▶ _GIVEN TASK 1_
Using the Kodal Minerals placing announcement below, decide whether each statement agrees with it: (a) the placing raised £1,000,000 before expenses; (b) the Placing Shares were sold at 0.03125 pence each; (c) the Bougouni Lithium Project covers 500km2. Answer yes or no for each and quote the deciding words.

★ ★ ★ ★

The information contained within this announcement is deemed by the Company to constitute inside information as stipulated under the Market Abuse Regulations (EU) No. 596/2014 ("MAR")

 

 

Kodal Minerals Plc / Index: AIM / Epic: KOD / Sector: Mining

 

9 January 2017

Kodal Minerals Plc

 

("Kodal" or the "Company")

 

Placing to Accelerate Development of High Grade Bougouni Lithium Project

 

Kodal, the mineral exploration and development company with interests in West Africa, is pleased to announce that the Company has raised a total of £1,000,000, before expenses, through a placing of 666,666,667 new ordinary shares of 0.03125 pence each ("Placing Shares") at a price of 0.15 pence per share (the "Placing") with a range of new and existing investors.

 

Bernard Aylward, CEO of Kodal Minerals, said: "The Company's recent exploration activity at the Bougouni Lithium Project continues to highlight the high grade lithium mineralisation and the potential of the project to host significant mineralisation. This Placing will allow the Company to accelerate our exploration activities with a further programme of drilling to follow on from the recently completed work as well as to test the newly identified high-grade pegmatite veins.

 

"The excitement in the lithium market is continuing to build and the exploration and discovery of high-grade lithium mineralisation is rapidly developing in Mali. The recent announcement of a proposed sale of the neighbouring lithium project owned by Australian Stock Exchange listed Birimian Limited to a Chinese buyer for A$107.5 million highlights the strategic value being placed on high grade Malian lithium projects, and the value which can be achieved through exploration. With this in mind we are keen to accelerate and expand our exploration programme.

 

"This is clearly a strategy which is supported by our shareholders and I am delighted to announce this oversubscribed placing to raise £1 million. These funds will enable us to ramp up our exploration campaign and deliver on our near term milestones."

 

The net proceeds of the Placing will be used to advance and accelerate the exploration programme at the Company's 500km2 Bougouni Lithium Project in Mali ("Bougouni"), fund certain exploration activities across its 100% owned gold properties, in addition to funding working capital requirements. Recent work, including reverse circulation ("RC") drilling and rock chip sampling, has continued to highlight the prospectivity of the Bougouni Project with the results of the RC drilling programme expected to be announced by the end of January 2017. The Board intends to accelerate development at Bougouni in the near term including drilling at some of the newly identified pegmatite veins as well as follow up work based on the drill results once received.

★ ★ ★ ★

▶ _GIVEN TASK 2_
In the listing below, repeat word for word the lines from the one holding "Task: Tap the mountain logo at top" through the one holding "Screen dimensions: 1146x916 pos(470,730)", inclusive.

(Element lookup records)
★ ★ ★ ★

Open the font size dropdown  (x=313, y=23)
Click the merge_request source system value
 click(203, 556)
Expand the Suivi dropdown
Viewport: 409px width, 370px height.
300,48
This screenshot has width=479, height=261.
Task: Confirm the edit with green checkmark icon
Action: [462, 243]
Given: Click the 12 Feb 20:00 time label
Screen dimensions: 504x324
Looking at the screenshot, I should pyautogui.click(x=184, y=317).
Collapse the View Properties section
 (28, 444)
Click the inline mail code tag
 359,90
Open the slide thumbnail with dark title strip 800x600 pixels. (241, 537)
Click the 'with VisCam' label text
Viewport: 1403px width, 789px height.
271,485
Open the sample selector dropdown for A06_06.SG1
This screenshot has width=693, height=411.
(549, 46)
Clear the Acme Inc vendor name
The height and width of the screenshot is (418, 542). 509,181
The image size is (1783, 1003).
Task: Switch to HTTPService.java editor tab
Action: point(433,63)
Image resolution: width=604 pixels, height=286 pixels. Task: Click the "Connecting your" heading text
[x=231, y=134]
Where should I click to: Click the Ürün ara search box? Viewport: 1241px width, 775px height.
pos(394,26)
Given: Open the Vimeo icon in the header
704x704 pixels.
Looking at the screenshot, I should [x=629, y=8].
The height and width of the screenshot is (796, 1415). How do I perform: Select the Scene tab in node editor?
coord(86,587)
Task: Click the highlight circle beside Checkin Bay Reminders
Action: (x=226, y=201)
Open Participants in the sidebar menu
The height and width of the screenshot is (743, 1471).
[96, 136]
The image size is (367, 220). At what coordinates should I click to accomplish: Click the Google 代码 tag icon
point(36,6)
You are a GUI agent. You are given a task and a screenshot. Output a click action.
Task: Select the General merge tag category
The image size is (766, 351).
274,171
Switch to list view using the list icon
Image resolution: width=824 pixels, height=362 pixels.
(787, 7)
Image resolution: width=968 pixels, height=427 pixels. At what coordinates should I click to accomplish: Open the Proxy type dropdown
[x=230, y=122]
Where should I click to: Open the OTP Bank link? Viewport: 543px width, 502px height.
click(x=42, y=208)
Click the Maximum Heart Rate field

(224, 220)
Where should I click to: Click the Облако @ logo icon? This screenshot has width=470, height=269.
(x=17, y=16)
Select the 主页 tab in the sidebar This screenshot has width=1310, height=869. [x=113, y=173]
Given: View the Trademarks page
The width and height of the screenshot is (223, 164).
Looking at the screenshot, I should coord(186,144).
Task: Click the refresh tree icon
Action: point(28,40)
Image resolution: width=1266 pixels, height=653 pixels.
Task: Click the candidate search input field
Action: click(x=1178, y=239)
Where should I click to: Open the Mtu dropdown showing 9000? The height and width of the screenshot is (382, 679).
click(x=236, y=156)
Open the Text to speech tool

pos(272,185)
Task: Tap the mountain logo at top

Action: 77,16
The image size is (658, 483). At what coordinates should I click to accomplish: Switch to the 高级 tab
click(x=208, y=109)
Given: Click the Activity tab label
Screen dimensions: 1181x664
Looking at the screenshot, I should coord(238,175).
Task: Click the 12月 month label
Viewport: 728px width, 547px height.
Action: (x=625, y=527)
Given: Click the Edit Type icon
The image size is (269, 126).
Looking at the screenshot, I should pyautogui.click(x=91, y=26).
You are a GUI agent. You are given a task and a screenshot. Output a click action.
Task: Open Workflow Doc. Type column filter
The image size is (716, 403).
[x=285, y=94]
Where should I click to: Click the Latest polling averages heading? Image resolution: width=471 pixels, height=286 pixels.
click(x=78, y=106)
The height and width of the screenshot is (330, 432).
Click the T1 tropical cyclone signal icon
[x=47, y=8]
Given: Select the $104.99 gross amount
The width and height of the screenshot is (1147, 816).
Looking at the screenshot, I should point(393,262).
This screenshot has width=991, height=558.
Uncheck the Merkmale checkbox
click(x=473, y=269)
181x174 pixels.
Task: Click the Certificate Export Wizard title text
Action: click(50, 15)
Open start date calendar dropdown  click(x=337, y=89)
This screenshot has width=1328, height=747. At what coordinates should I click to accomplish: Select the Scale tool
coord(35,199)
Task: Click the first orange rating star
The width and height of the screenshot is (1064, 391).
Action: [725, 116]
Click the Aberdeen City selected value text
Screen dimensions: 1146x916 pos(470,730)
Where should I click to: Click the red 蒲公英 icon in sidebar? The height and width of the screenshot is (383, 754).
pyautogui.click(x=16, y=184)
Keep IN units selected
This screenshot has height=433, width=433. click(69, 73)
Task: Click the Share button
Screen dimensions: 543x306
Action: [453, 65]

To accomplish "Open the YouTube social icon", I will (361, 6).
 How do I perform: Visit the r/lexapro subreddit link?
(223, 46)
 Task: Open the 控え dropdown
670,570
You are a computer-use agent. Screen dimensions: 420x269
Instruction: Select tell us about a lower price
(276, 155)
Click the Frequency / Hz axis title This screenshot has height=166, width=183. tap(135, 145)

★ ★ ★ ★

▶ _SOLUTION 1_
(a) Yes: "raised a total of £1,000,000, before expenses"
(b) No: "at a price of 0.15 pence per share"
(c) Yes: "the Company's 500km2 Bougouni Lithium Project in Mali"

▶ _SOLUTION 2_
Task: Tap the mountain logo at top

Action: 77,16
The image size is (658, 483). At what coordinates should I click to accomplish: Switch to the 高级 tab
click(x=208, y=109)
Given: Click the Activity tab label
Screen dimensions: 1181x664
Looking at the screenshot, I should coord(238,175).
Task: Click the 12月 month label
Viewport: 728px width, 547px height.
Action: (x=625, y=527)
Given: Click the Edit Type icon
The image size is (269, 126).
Looking at the screenshot, I should pyautogui.click(x=91, y=26).
You are a GUI agent. You are given a task and a screenshot. Output a click action.
Task: Open Workflow Doc. Type column filter
The image size is (716, 403).
[x=285, y=94]
Where should I click to: Click the Latest polling averages heading? Image resolution: width=471 pixels, height=286 pixels.
click(x=78, y=106)
The height and width of the screenshot is (330, 432).
Click the T1 tropical cyclone signal icon
[x=47, y=8]
Given: Select the $104.99 gross amount
The width and height of the screenshot is (1147, 816).
Looking at the screenshot, I should point(393,262).
This screenshot has width=991, height=558.
Uncheck the Merkmale checkbox
click(x=473, y=269)
181x174 pixels.
Task: Click the Certificate Export Wizard title text
Action: click(50, 15)
Open start date calendar dropdown  click(x=337, y=89)
This screenshot has width=1328, height=747. At what coordinates should I click to accomplish: Select the Scale tool
coord(35,199)
Task: Click the first orange rating star
The width and height of the screenshot is (1064, 391).
Action: [725, 116]
Click the Aberdeen City selected value text
Screen dimensions: 1146x916 pos(470,730)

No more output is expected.